Research paperControlling factors and dynamical formation models of lacustrine organic matter accumulation for the Jurassic Da'anzhai Member in the central Sichuan Basin, southwestern China

- An accumulation of lacustrine organic matter was studied using geochemical methods.
- Lacustrine paleo-conditions, biotic productivity and terrestrial inputs were studied.
- Redox conditions played a dominant role in the preservation of the organic matter.
- A high-salinity low-oxygen model and a deep-water low-oxygen model were proposed.
- The lacustrine organic matter accumulation is best explained by preservation models.

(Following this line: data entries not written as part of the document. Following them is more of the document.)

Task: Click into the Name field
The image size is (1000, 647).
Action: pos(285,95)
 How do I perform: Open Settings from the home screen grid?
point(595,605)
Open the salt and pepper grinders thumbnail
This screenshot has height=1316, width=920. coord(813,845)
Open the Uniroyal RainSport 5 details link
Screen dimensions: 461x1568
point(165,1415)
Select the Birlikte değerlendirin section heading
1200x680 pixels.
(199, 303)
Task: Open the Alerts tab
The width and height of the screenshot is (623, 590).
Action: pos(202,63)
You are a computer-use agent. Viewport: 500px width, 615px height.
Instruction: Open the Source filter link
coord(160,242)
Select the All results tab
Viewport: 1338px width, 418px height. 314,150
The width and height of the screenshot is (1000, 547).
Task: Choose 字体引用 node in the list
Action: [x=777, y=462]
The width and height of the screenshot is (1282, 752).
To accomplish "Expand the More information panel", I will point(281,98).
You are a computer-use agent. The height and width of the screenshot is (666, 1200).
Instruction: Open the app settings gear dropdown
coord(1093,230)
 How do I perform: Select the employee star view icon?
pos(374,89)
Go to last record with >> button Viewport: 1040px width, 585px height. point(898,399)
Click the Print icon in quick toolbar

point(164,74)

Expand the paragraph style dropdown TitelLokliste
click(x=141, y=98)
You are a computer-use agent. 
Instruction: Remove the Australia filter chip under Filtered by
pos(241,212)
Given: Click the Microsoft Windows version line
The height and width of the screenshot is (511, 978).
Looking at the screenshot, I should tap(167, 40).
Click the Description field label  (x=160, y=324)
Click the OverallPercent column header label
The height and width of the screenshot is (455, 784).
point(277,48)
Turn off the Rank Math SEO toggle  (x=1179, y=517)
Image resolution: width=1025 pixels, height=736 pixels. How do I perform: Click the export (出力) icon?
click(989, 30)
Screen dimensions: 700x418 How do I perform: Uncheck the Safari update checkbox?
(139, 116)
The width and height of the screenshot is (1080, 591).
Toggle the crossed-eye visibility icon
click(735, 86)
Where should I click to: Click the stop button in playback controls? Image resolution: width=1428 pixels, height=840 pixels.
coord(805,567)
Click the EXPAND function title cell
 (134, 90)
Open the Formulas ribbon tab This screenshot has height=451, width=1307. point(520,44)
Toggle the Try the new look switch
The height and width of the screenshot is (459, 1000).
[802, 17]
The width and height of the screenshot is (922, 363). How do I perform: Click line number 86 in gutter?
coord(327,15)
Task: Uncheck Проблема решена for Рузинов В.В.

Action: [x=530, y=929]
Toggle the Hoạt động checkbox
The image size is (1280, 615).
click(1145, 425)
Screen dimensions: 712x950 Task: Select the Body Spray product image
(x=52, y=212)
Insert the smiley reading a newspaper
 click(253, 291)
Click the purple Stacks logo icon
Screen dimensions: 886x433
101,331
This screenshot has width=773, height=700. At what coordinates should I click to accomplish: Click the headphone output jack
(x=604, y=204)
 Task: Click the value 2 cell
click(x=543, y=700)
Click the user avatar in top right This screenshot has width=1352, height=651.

The lacustrine shale in the Jurassic Da'anzhai Member is considered as an excellent source rock in the central Sichuan Basin. However, geochemical studies of lacustrine organic matter (OM) accumulation factors and mechanisms are scarce. This study investigated the variations in total organic carbon (TOC), major elements, trace elements (TEs), and δ13C and δ18O values to reconstruct the paleoenvironmental conditions, biotic productivity, terrestrial inputs and other factors to improve the understanding of the controlling factors and dynamical formation models for lacustrine OM. The target shale was deposited in a fluctuating and complicated terrestrial open lake that exhibited oxic-suboxic oxygen levels, weak to moderate hydrodynamic conditions, a dry to humid climate, moderate weathering, and fresh to saline water conditions. The lake experienced moderate-high biotic productivity under a warm, humid climate and featured abundant flora and fauna. Compared to the Da13 shale, the Da1 shale featured higher salinity levels, a hotter and drier climate, greater weathering and more reduced conditions. The Da13 shale experienced stronger hydrodynamic forces and a more humid climate. Moreover, the TOC values of the Da13 correlate better with the indicators of redox conditions and exhibit little or no correlation with indicators of climate, weathering, salinity and biotic productivity, indicating that the lacustrine OM was mainly controlled by the redox conditions. Additionally, factors such as hydrodynamic conditions and terrestrial inputs exerted some degree of influence. Based on these factors and their relationships, two dynamical formation models are proposed: a high-salinity low-oxygen dynamical formation model (Model I) and a deep-water low-oxygen dynamical formation model (Model II). Model I stresses that the low oxygen levels were mainly caused by salinity, whereas Model II stresses that the low oxygen levels were mainly caused by deep depth. Both models can be classified as preservation models.